We laugh at puns because the brain teaches itself to love complexity using its own reward system. I keep thinking maybe this has something to do with why positive symptoms of schizophrenia where clanging and word salad occupy the phonological loop may be an addictive process during development and explain my neuroleptic medications like thorazine, which are dopamine antagonists, relieve those symptoms. I have mania, so my unconscious always is doing dreamwork in the world where I can think up ideas.

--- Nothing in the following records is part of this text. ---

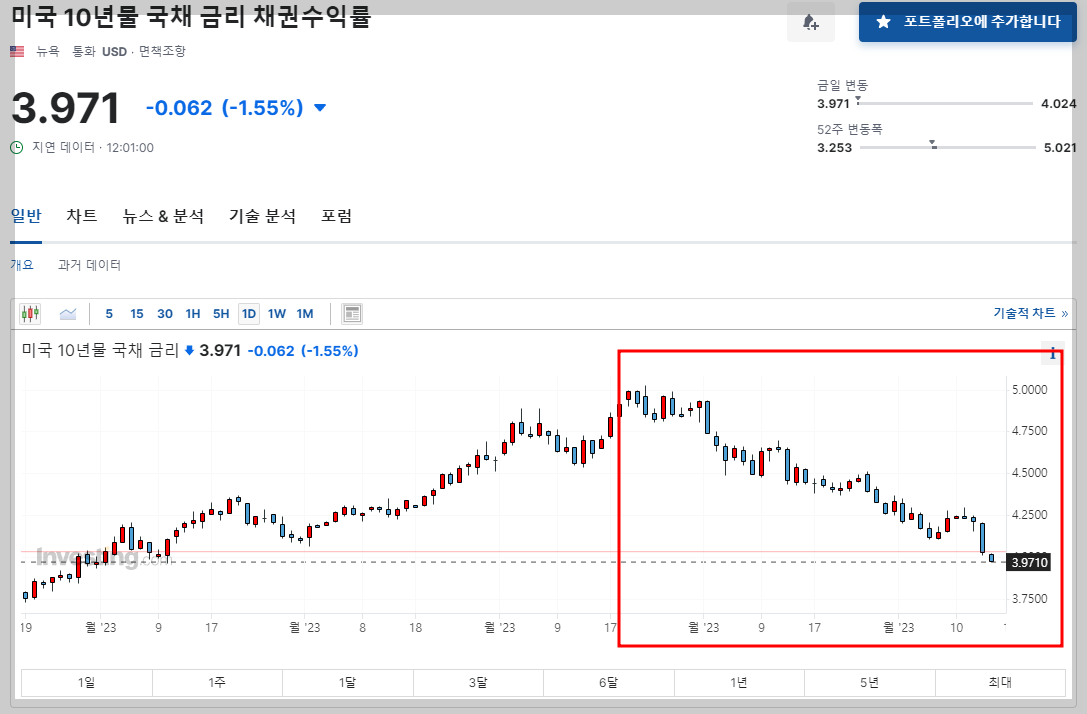
Task: Click the US flag icon
Action: [x=17, y=51]
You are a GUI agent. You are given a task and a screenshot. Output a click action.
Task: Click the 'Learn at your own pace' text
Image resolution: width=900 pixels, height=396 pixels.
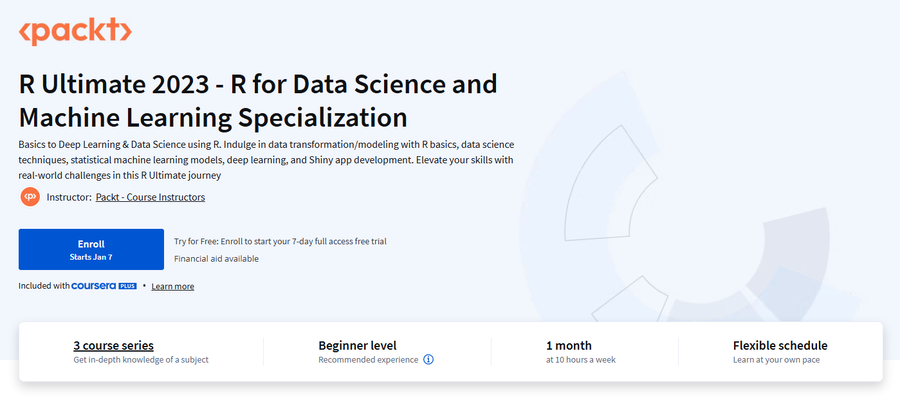(777, 360)
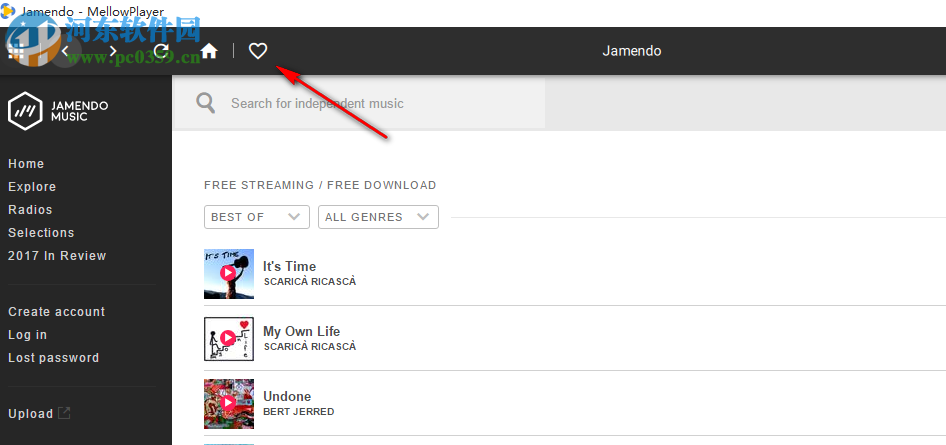The width and height of the screenshot is (946, 445).
Task: Play the It's Time track
Action: click(x=228, y=273)

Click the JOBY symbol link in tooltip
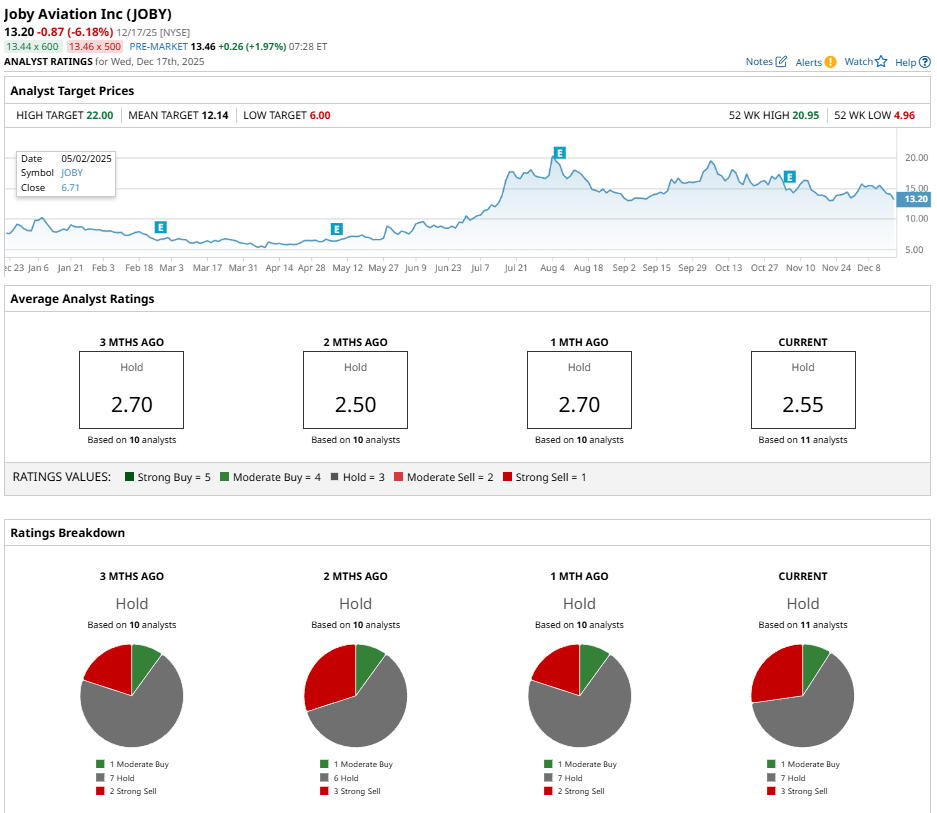point(72,173)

Another interesting thing from neurology intersecting with identity is how facial recognition works. In the occipital lobe in the back of the brain there’s something called the fusiform gyrus (a gyrus is one of the hills on the cortex; a sulcus is a valley). When you meet somebody you already know, your brain is not going to expend the energy to rebuild their face in sense certainty. Identity cues combine with a few landmarks on the brow, chin, etc, and the face flows from the fusiform gyrus into sense certainty. Fregoli’s syndrome is a terrible disorder, from a lesion or problem with fusiform gyrus where what happens is the wrong face comes into view. It isn’t a psychotic disorder, but a neurological one, though almost all sufferers are likely being treated for schizophrenia. Many suffer greatly in their autobiographical self because they encounter people in the grocery store or wherever that don’t fit the year they are in. What occurred to me thinking about the facial recognition stack is that its hard-wire functioning, where a sensory stream here goes to identity cues there, seems premised on the idea that other people have names and a unique identity.
Thanks for the post.
If you haven’t read him yet, William James is worth your time. Both his Philosophy and his Psychology provide much food for thought along the lines of your inquiry.
You might also find Lacan’s perspective on Freud, in particular, how the infant becomes aware of itself…and then how a mature perspective might be created.
I think it would be valuable for Ed to incorporate the teachings of Daniel Kahneman in his book Thinking, Fast and Slow into his theories of development.